We Don’t Want People Knowing That

Obituaries and family members can easily hide a key detail in a person’s life. According to family members, my great-grandfather died at home. His obituary in the paper indicated he died at home. He did not. After suffering from a series of strokes, the family could no longer take care of him and he was put in a state hospital several counties away where he died a few weeks later. They cared for him at home for years, but were no longer able to towards the end of his life.

That’s why it took me forever to locate his death certificate–I was looking in the wrong place.


3 thoughts on “We Don’t Want People Knowing That

  1. gjohns

    So true re family obits.
    -I think remember you postings this at an earlier date or of a difference relative.
    -Yes, obits written of a person – “keeping up appearances” – in the family and surrounding
    Thank u for this reminder,

  2. Dave Robison

    I have a similar story wiith a 1st cousin twice removed. The obit says she died at home but the death certificate states she was found dead in her cell at the Northampton (Massachusetts) State Hospital for the Insane. She was a widow and only 48 years old.
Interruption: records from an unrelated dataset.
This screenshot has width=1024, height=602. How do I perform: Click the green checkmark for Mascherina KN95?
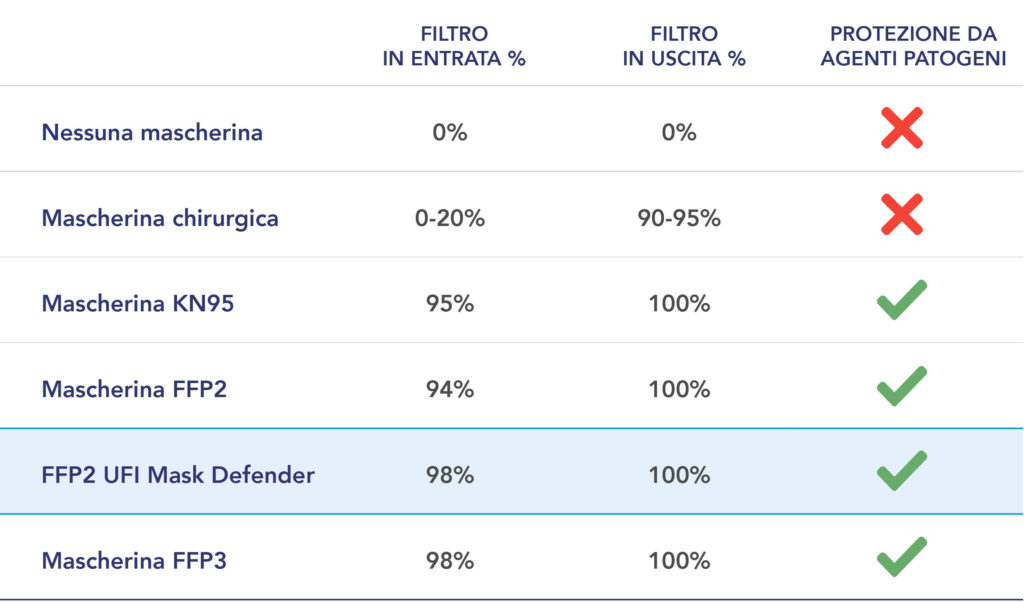[902, 300]
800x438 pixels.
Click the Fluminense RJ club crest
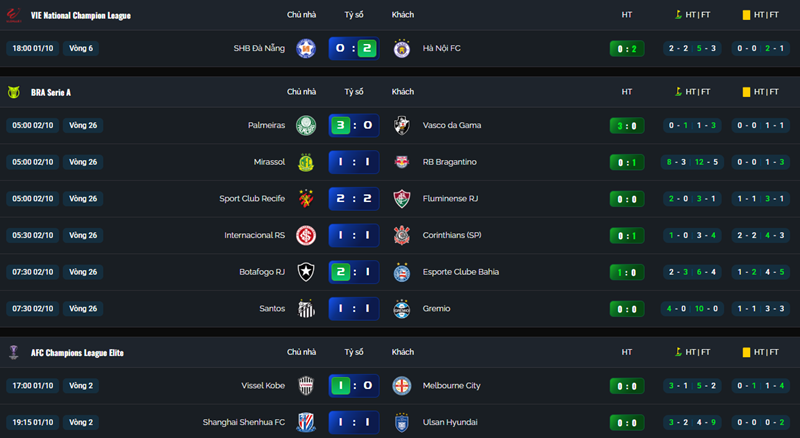(401, 198)
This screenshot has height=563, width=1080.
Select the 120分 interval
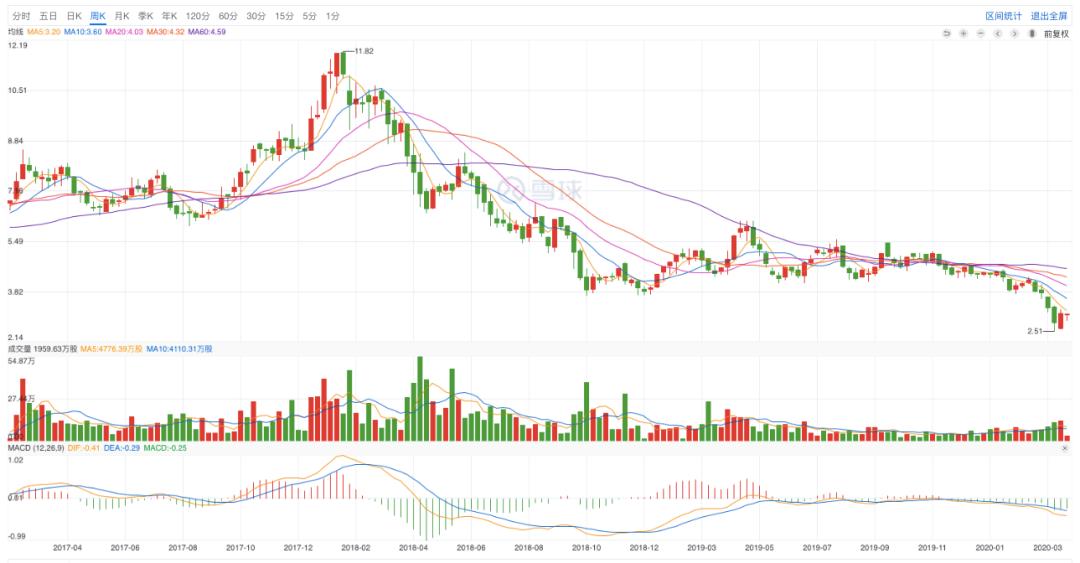coord(198,16)
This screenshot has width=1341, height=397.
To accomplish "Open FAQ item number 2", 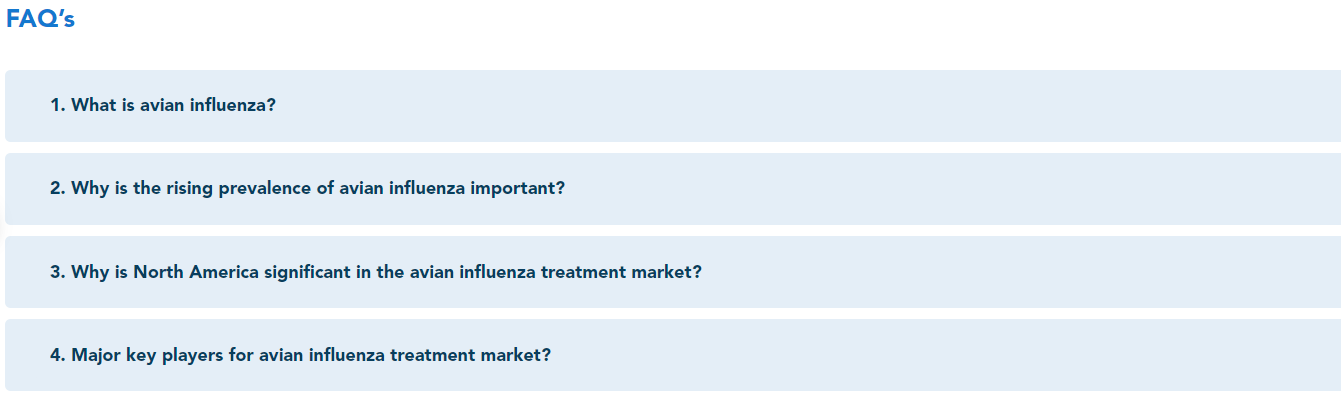I will 672,188.
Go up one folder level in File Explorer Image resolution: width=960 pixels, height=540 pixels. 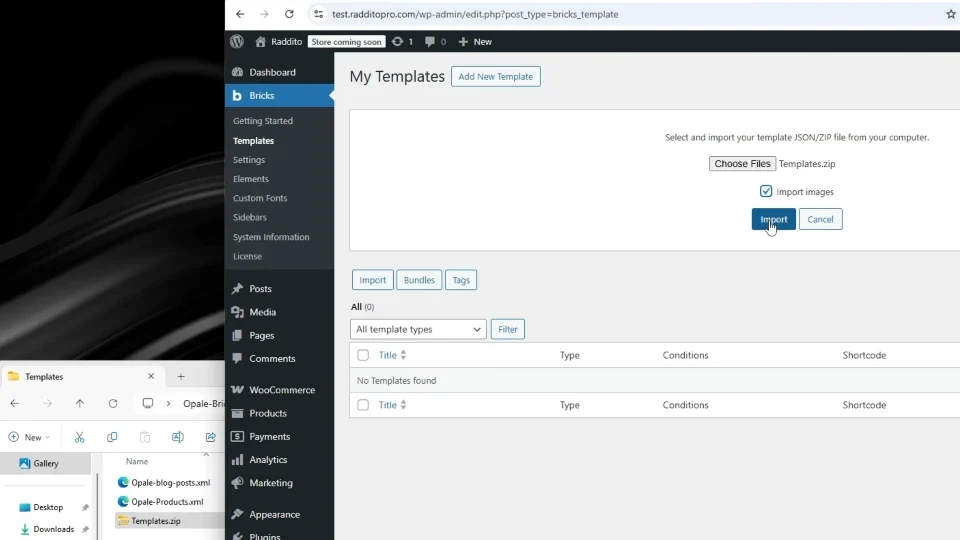(x=80, y=403)
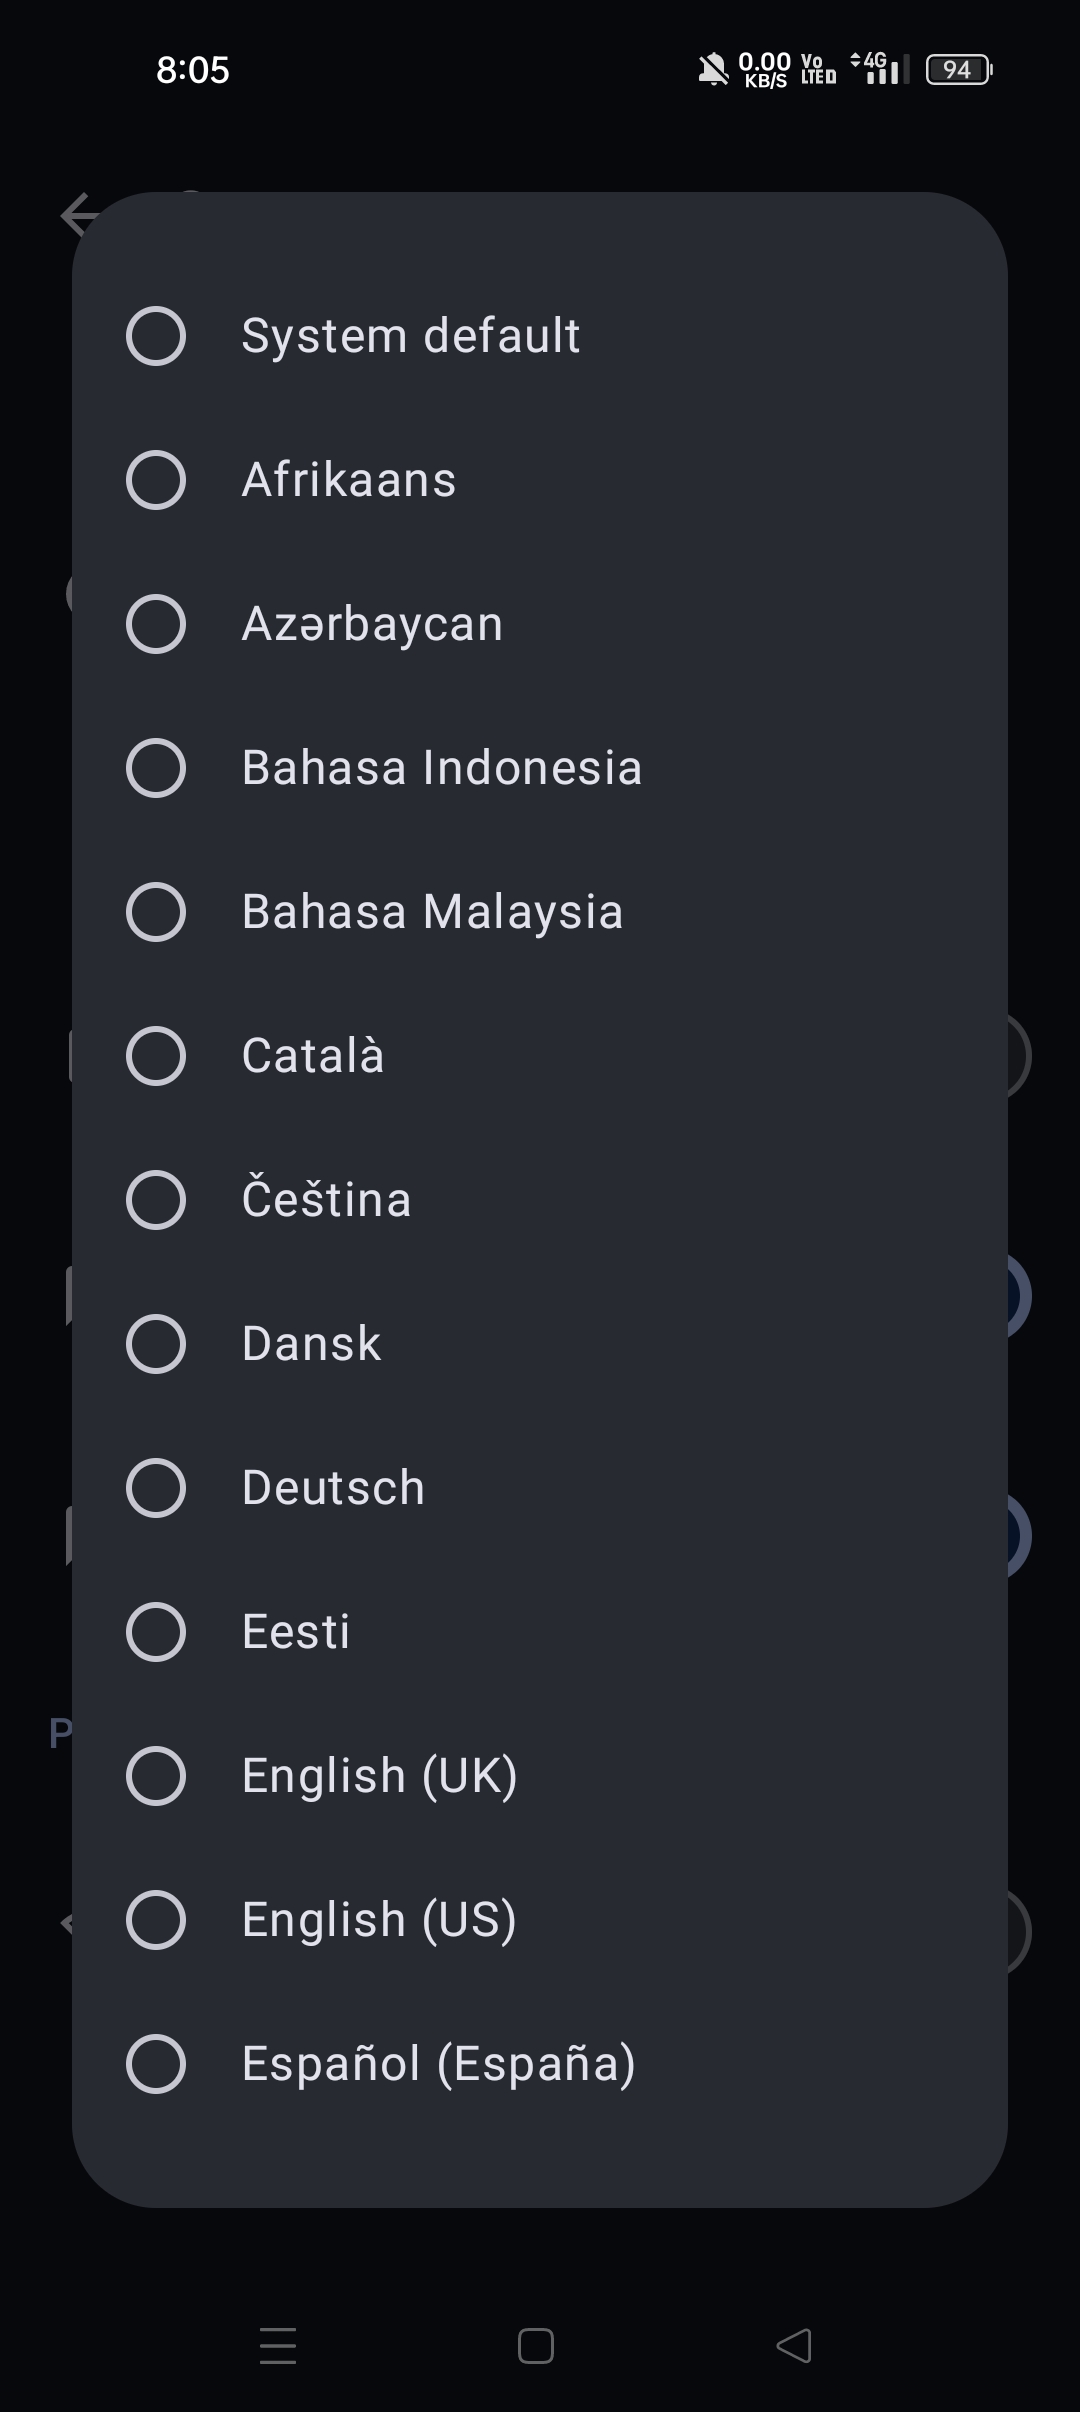Tap the muted notification bell icon

(713, 70)
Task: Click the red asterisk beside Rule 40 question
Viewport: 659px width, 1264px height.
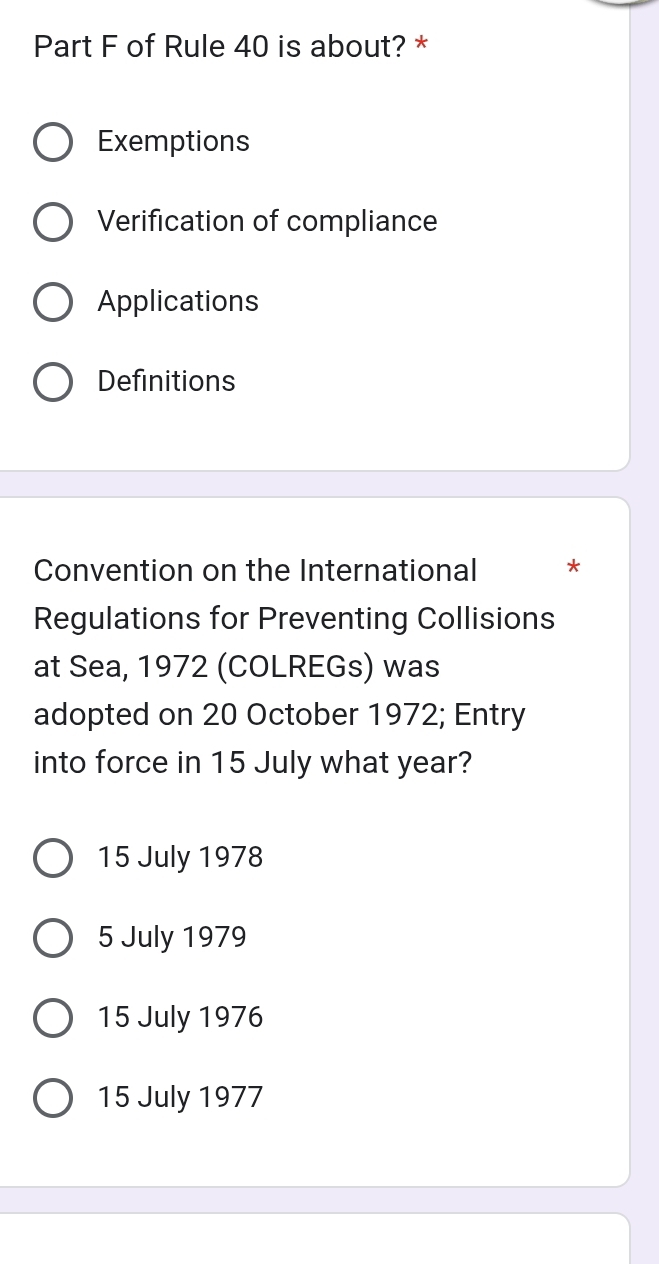Action: pos(422,45)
I suspect that if this happened today rather than in 1912, medication may have kept her out of the hospital.

  3. Mary

    Speaking of looking in wrong places, if future generations were to search for my father in his place of death they would not find him. He died in 2000, so I know where he died, but records show he died in another county.
    This is because the funeral home sent his body to another county for cremation. Final disposition of the remains is sometimes listed as his place of death. Yup, a 21at century snafu.